この4段階は「シリンダーだけの手軽な変更」から「クランクケース加工まで踏み込むフルチューン」までの難易度・費用のグラデーションになっている。
75ccはボア径48mm×ストローク41.4mm(ノーマル)。
ノーマルシリンダーヘッドをそのまま流用でき、ピストンは鋳造。
ボアアップキットの中ではもっとも低コストな部類で、低中速域のトルク・パワーアップを狙う入門的な選択肢とされる。
88ccはボア径52mm×ストローク41.4mm(ノーマル)。
ピストンは鋳造。
ノーマルクランクシャフトのままボアアップできる範囲では最大排気量帯にあたり、キタコ・デイトナ・シフトアップなど複数メーカーがラインナップする定番排気量。
圧縮比は製品によって幅があり、レギュラーガソリン仕様で10.5:1程度に抑えたエコタイプもあれば、12.4:1まで高めたハイコンプ仕様もある。

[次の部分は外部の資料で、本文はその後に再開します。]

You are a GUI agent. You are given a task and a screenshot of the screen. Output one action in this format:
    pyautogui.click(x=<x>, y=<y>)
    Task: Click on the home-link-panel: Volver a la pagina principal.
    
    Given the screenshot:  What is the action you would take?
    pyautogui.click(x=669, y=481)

106ccはSP武川の「SCUT(スカット)106」が代表的な製品。
他メーカーがノーマルクランクシャフトでは88ccを上限とするのに対し、スカット106はノーマルクランクシャフトを維持したまま100ccを超える排気量まで対応できる点が独自の強みとされる。
クランク交換が不要な分、106cc化の中では比較的手を出しやすい位置づけになる。
124ccはロングストロークのクランクシャフトへの交換(メーカーにより武川50mm・キタコ51mm・デイトナ/シフトアップ52mmとストローク量が異なる)と大径ピストンを組み合わせて到達する、横型エンジンのSOHC構成における実用上の上限排気量帯。
クランクケース側もリブ干渉部の削り込みなど加工が必要になることが多く、単体のシリンダー交換では完結しない、フルチューンの領域に踏み込むボアアップとして扱われる。
武川の4バルブヘッド「スーパーヘッド4V+R」も124ccのコンプリートエンジンとして展開されており、124cc化とヘッド強化を同時に行う選択肢もある。
目的:排気量アップによるトルク・出力向上。手軽な75ccからクランクケース加工を要するフルチューン124ccまで段階的に選べる
信頼性メモ:ロングクランクのストローク量はメーカーごとに異なり「これが標準」という値は無い。124ccという排気量は組み合わせるボア径次第で複数の経路があり得るため、キット選定時は必ず個別製品のボア径・ストローク・付属ピストンの仕様を確認する必要がある。